【タイ】政府与党は、政治的対立の緩和を目的とする恩赦法案(正式名称:社会平和促進法案)について、上院が加えた修正を受け入れる方針を固めた。修正は文言の補足にとどまり、下院がすでに承認した法案の原則や立法趣旨を損なうものではないと判断された。
与党各党は下院採決前に改めて意見を確認するものの、与党としての対応方針は変わらない見通し。野党側からは上下両院の合同委員会を設置して修正案を再検討すべきだとの非公式な提案があったが、与党側は修正が法案の根幹に影響しないため、合同審査を行う必要はないとの立場を示している。

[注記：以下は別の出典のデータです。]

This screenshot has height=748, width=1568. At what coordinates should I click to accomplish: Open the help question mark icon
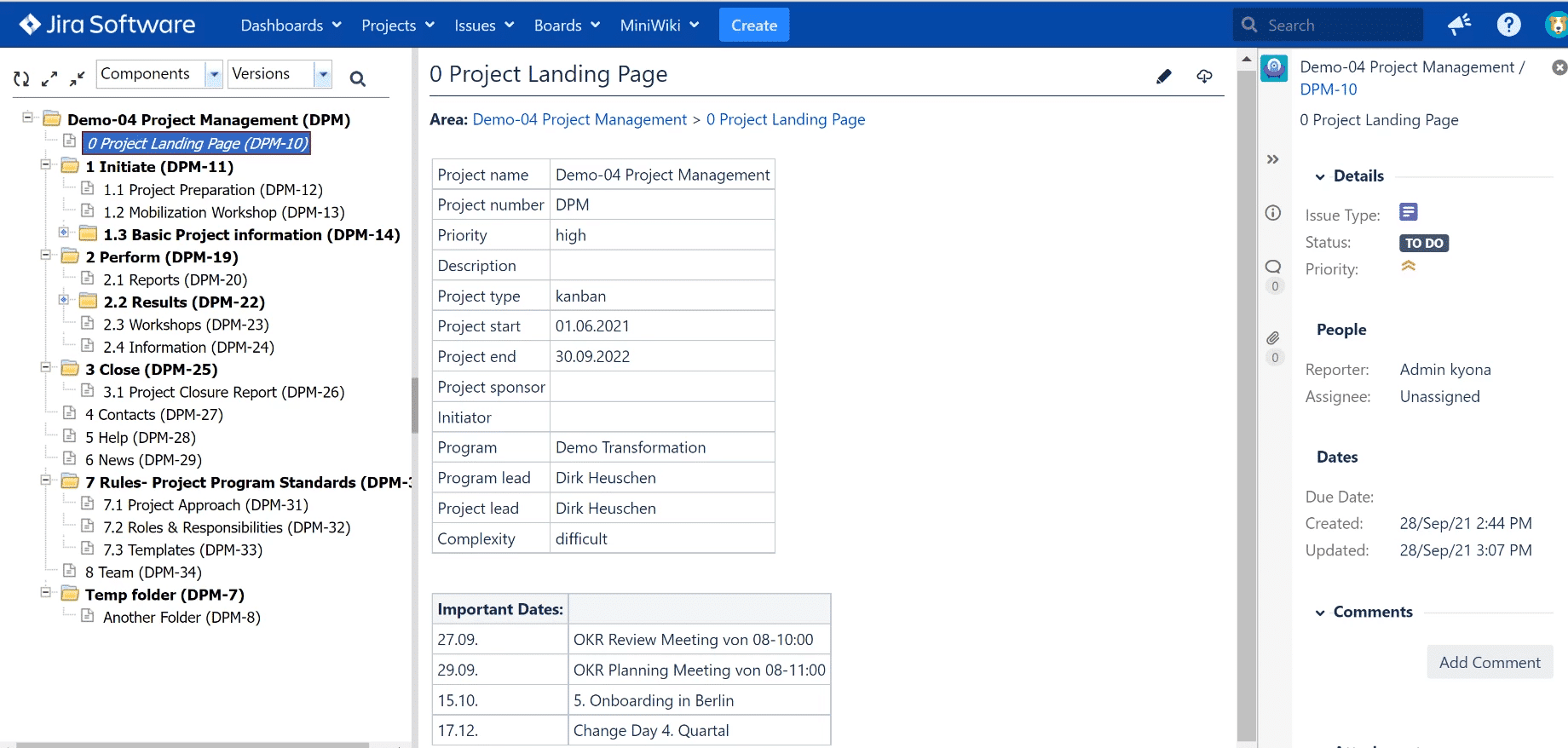click(1508, 25)
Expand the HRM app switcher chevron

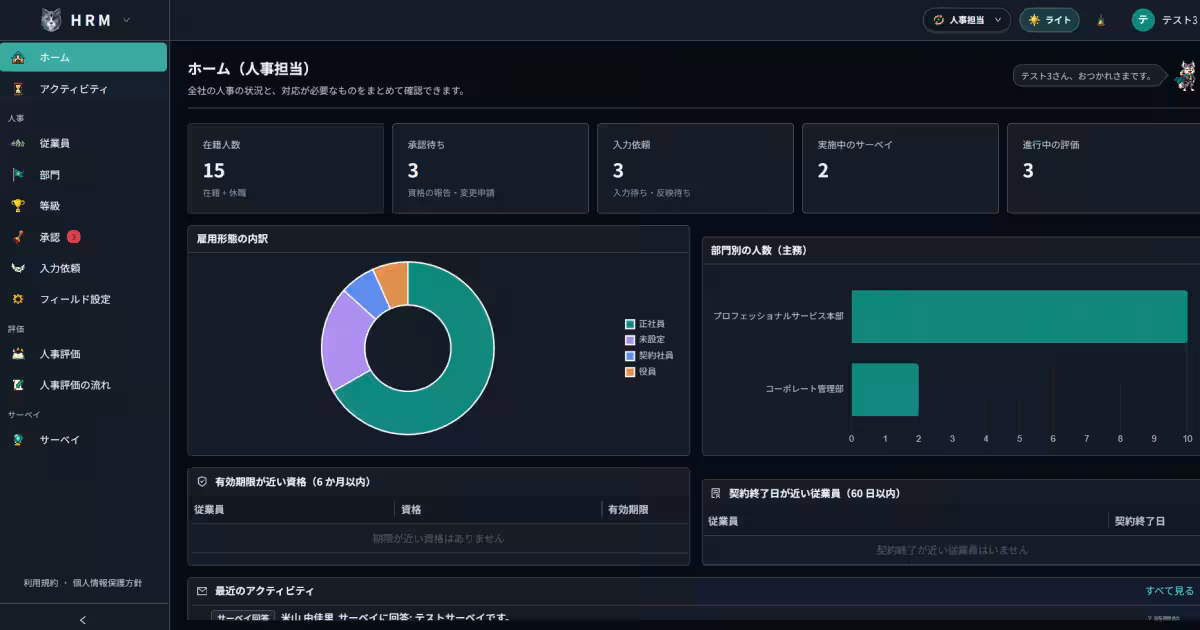126,20
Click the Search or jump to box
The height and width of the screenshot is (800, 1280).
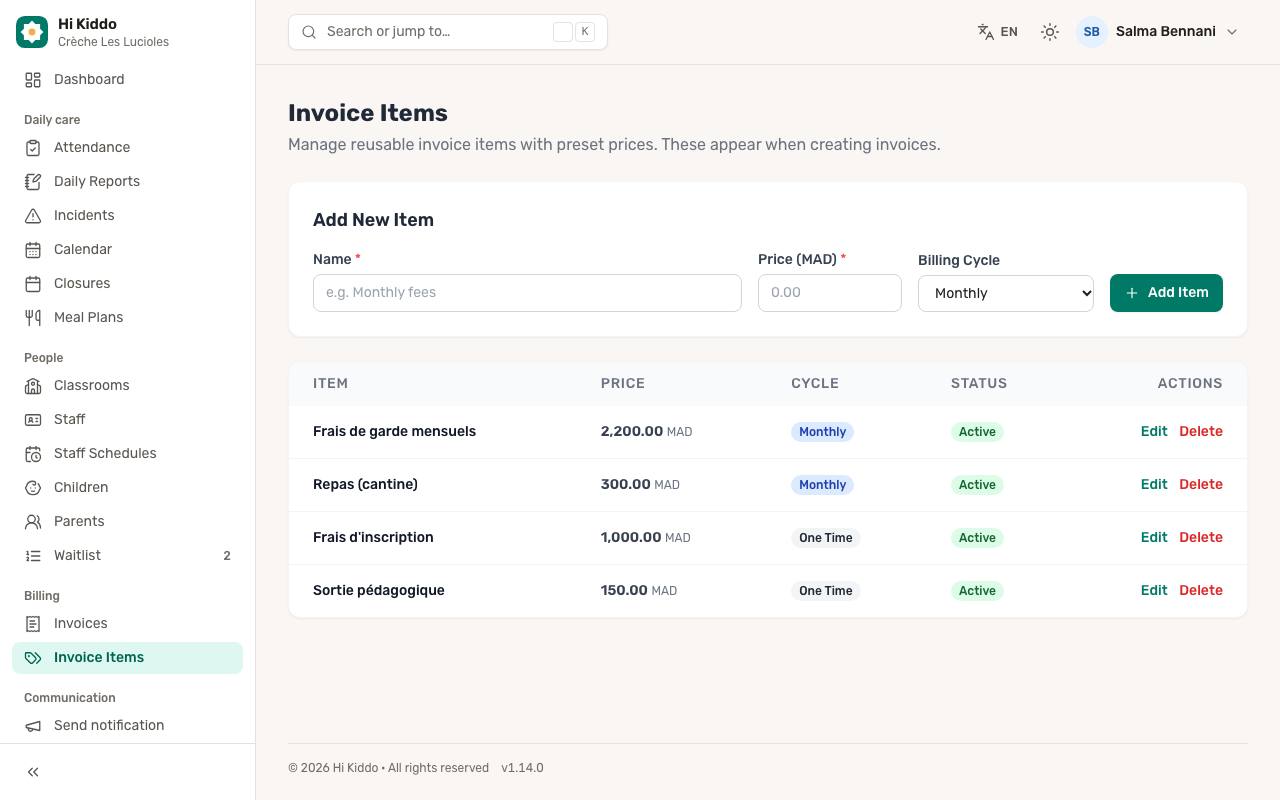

与党プアタイ党は、上院の修正項目である刑法112条(不敬罪)に関する事件の恩赦対象からの除外について異議はないとした。18歳未満の事案に関しても、既存の少年・家庭裁判所制度や関連法令で十分に保護が確保されていると説明している。
プアタイ党では一部に異なる見解があったものの、審議の遅延は政治関連事件で処罰されたおよそ6000人の救済をさらに先送りすることになるとし、速やかな採決が必要と判断した。法案はすでに下院特別委員会で詳細な審査を経て承認され、その後の上院でも検討されたため、改めて合同委で再審議する必要はないと結論づけた。